The rule of thumb for this problem is that you should have one litter box per cat, plus an extra litter box on the side. If you only have one cat, then you only need one litter box to accommodate that cat. You should be cleaning all of the litter boxes daily and replacing the litter in the litter boxes on a weekly basis. If this sounds like a lot of work, then you would be correct. Taking care of an animal that lives its life primarily indoors means that you need to provide appropriate places for your cat to relieve itself. For animals that tend to have territorial issues, the amount of work that you will need to put in will increase, and cats are no exception to this rule.

With that being said, not every home is an ideal place for countless litter boxes. The home may be cramped or may not have a lot of suitable places for litter boxes to exist. It could be that you live in a small apartment building and you want to have two cats, but you don’t necessarily want to have three litter boxes to clean up after. While you will want to adhere to the rule of thumb as much as you should, there are some compromises that you can make if you realize that your house is not a suitable place for countless litter boxes. Before you can work with the compromises, you will first want to understand what goes into the placement of a litter box and where you can find a good place for yours to go.

Finding the Right Spot for Your Litter Box

First things first, you will need to work out how much space you will need for your litter boxes. Cats tend to be finicky about where they want to leave their droppings, so there are more than a few guidelines to follow when trying to figure out where you should put your cat’s litter box.
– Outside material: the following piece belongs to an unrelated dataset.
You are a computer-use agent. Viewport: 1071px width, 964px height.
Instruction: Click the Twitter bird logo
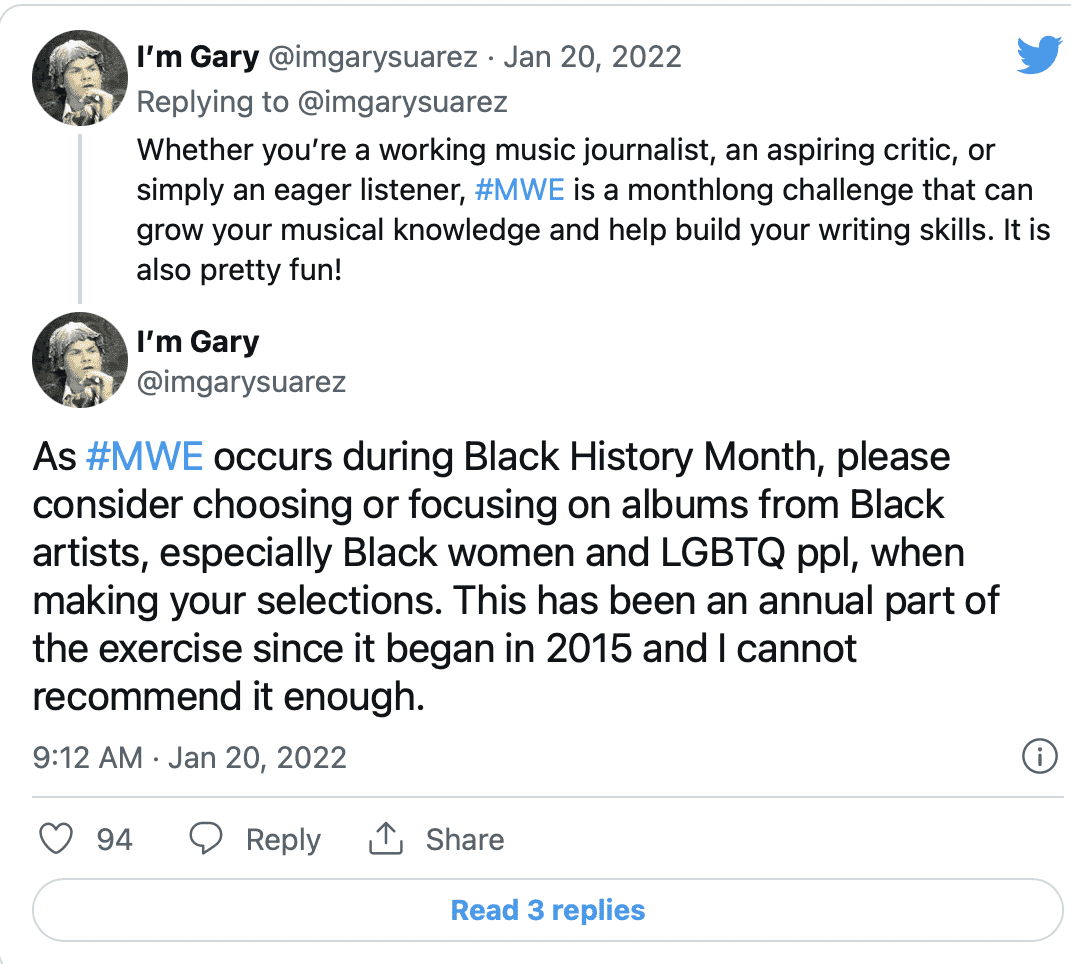[1037, 56]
For one, you cannot put the litter box near the cat’s food, water, toys, or bed. Cats do not like to relieve themselves in areas that are close to their food and water, or where they choose to sleep and play. Cats are creatures of privacy, so the litter box should be an area of the house that doesn’t get a lot of foot traffic and is a relatively quiet part of the house. Cats will also not feel comfortable using a litter box that is completely hidden from view, so you will need to make sure that the litter box can be easily accessible and can be easily seen from your cat’s perspective.

As for the guidelines for your convenience, you will need to make sure that the litter box is in a well-ventilated area of the house that does not get extremely humid. This will help cut down on the smell that comes out of the litter box. If you want to eventually hide the litter box, you will first want to leave the box out in front of the area you will hide the box in so that the cats are used to the general location. From there, you can slowly move it into the desired hidden position, so that your cats won’t feel as if their litter box has gone missing, but you also won’t need to stress about seeing the unsightly remains of your cat’s food.

Making Compromises Wherever You Can

In some cases, you may realize that while you have multiple cats, you do not have enough suitable places to keep your litter boxes. There are a couple different routes you could go down here. You may want to try storing the separate litter boxes away and out of sight and hope that your cat can find them, but there is no guarantee that this can work. One thing that you may want to try is either going particularly large or going very small. A very large litter box may work well at being a two-cat litter box as long as your cats don’t appear to exhibit any territorial tendencies. If you have territorial cats, and one of the cats seems to have a dominant personality, then this may not work out well as the dominant cat could try to claim the larger litter box for itself and not allow other cats to use it.

A better variant of this is to purchase a very small litter box that you could store more easily than a standard sized litter box. In these cases, these litter boxes will be more susceptible to having litter be tossed out of the box or feces being found outside of the box. If a litter box is too small for your cat’s liking, it will simply not use the box, rendering the purchase of the smaller litter box to be useless. However, if you need an emergency location for a litter box so that more submissive cats will not be too daunted by a dominant cat’s claim of a litter box, these boxes can work well and they can ensure that every cat will have a place to relieve themselves if the need occurs.